9.1 多媒体网络应用程序#
9.1 Multimedia Networking Applications
We define a multimedia network application as any network application that employs audio or video. In this section, we provide a taxonomy of multimedia applications. We’ll see that each class of applications in the taxonomy has its own unique set of service requirements and design issues. But before diving into an in-depth discussion of Internet multimedia applications, it is useful to consider the intrinsic characteristics of the audio and video media themselves.
9.1.1 视频的属性#
9.1.1 Properties of Video
Perhaps the most salient characteristic of video is its high bit rate. Video distributed over the Internet typically ranges from 100 kbps for low-quality video conferencing to over 3 Mbps for streaming high- definition movies. To get a sense of how video bandwidth demands compare with those of other Internet applications, let’s briefly consider three different users, each using a different Internet application. Our first user, Frank, is going quickly through photos posted on his friends’ Facebook pages. Let’s assume that Frank is looking at a new photo every 10 seconds, and that photos are on average 200 Kbytes in size. (As usual, throughout this discussion we make the simplifying assumption that 1 Kbyte=8,000 bits.) Our second user, Martha, is streaming music from the Internet (“the cloud”) to her smartphone. Let’s assume Martha is using a service such as Spotify to listen to many MP3 songs, one after the other, each encoded at a rate of 128 kbps. Our third user, Victor, is watching a video that has been encoded at 2 Mbps. Finally, let’s suppose that the session length for all three users is 4,000 seconds (approximately 67 minutes). Table 9.1 compares the bit rates and the total bytes transferred for these three users. We see that video streaming consumes by far the most bandwidth, having a bit rate of more than ten times greater than that of the Facebook and music-streaming applications. Therefore, when design ing networked video applications, the first thing we must keep in mind is the high bit-rate requirements of video. Given the popularity of video and its high bit rate, it is perhaps not surprising that Cisco predicts [Cisco 2015] that streaming and stored video will be approximately 80 percent of global consumer Internet traffic by 2019.

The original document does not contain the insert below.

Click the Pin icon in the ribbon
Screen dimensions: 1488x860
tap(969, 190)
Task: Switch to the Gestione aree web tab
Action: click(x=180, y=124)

Table 9.1 Comparison of bit-rate requirements of three Internet applications
Bit rate |
Bytes transferred in 67 min |
|
Facebook Frank |
160 kbps |
80 Mbytes |
Martha Music |
128 kbps |
64 Mbytes |
Victor Video |
2 Mbps |
1 Gbyte |
Another important characteristic of video is that it can be compressed, thereby trading off video quality with bit rate. A video is a sequence of images, typically being displayed at a constant rate, for example, at 24 or 30 images per second. An uncompressed, digitally encoded image consists of an array of pixels, with each pixel encoded into a number of bits to represent luminance and color. There are two types of redundancy in video, both of which can be exploited by video compression. Spatial redundancy is the redundancy within a given image. Intuitively, an image that consists of mostly white space has a high degree of redundancy and can be efficiently compressed without significantly sacrificing image quality. Temporal redundancy reflects repetition from image to subsequent image. If, for example, an image and the subsequent image are exactly the same, there is no reason to re-encode the subsequent image; it is instead more efficient simply to indicate during encoding that the subsequent image is exactly the same. Today’s off-the-shelf compression algorithms can compress a video to essentially any bit rate desired. Of course, the higher the bit rate, the better the image quality and the better the overall user viewing experience.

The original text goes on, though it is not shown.